Am J Trop Med Hyg. 2010 Feb;82(2):231-4. doi: 10.4269/ajtmh.2010.09-0532.
The diagnosis of cerebral malaria (CM) is difficult to confirm in endemic regions with limited neurodiagnostics. Accurate diagnoses are critical for trials and outcomes studies. Findings from an autopsy-based study suggest that identifying malaria retinopathy in children satisfying the standard clinical case definition of CM improves our ability to accurately diagnose CM in vivo. In a post hoc analysis of a prospective exposure-control study to evaluate CM as a risk factor for epilepsy, we stratified children meeting the standard case definition by their retinopathy status (presence versus absence) and compared these groups for pre-existing risk factors for epilepsy. We also compared them to the concurrently enrolled, non-comatose controls. Children meeting the standard case definition of CM who lacked malaria retinopathy had a higher prevalence of pre-existing developmental problems and family history of epilepsy. This subset of patients may represent children with a pre-existing propensity to adverse neurologic symptoms and outcomes.
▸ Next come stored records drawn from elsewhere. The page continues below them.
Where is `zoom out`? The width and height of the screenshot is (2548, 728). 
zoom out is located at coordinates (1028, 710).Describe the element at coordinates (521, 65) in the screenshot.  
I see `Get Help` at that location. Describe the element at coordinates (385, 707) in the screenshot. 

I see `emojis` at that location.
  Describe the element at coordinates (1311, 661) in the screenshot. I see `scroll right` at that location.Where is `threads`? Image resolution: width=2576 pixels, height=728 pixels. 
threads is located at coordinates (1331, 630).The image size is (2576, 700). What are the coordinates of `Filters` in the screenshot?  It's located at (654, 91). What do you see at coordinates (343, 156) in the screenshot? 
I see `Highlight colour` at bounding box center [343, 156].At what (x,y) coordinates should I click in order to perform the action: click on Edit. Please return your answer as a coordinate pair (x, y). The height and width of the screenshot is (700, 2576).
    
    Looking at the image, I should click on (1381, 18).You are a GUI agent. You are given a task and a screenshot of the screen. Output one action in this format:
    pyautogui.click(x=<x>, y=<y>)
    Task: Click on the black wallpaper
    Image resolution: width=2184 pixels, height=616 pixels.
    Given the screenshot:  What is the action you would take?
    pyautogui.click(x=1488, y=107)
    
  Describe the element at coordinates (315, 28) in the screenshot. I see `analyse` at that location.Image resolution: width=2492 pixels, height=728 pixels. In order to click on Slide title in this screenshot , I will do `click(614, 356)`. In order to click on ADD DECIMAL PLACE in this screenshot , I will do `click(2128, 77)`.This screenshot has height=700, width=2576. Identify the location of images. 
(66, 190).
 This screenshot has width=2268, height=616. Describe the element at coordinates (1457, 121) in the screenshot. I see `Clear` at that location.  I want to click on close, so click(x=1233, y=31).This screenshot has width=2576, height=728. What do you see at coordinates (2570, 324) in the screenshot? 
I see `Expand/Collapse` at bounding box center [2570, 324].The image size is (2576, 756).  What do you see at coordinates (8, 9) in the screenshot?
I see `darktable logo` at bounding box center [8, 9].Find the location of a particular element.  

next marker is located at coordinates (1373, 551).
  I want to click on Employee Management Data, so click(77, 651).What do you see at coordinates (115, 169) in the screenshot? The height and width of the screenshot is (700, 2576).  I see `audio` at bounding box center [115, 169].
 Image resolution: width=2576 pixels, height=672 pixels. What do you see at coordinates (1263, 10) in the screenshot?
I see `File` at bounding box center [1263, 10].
在缺乏神经诊断的疟疾流行地区,脑疟疾(CM)的诊断难以确认。准确的诊断对试验和结果研究至关重要。基于尸检的研究结果表明,在满足 CM 标准临床病例定义的儿童中识别疟疾视网膜病变,可提高我们在体内准确诊断 CM 的能力。在评估 CM 作为癫痫风险因素的前瞻性暴露对照研究的事后分析中,我们根据视网膜病变状况(存在或不存在)对符合标准病例定义的儿童进行分层,并比较这些组的癫痫发生前的危险因素。我们还将它们与同时招募的非昏迷对照组进行比较。不符合 CM 标准病例定义但缺乏疟疾视网膜病变的儿童,其存在发育问题和癫痫家族史的比例更高。这些患者可能代表具有不良神经症状和结局潜在倾向的儿童。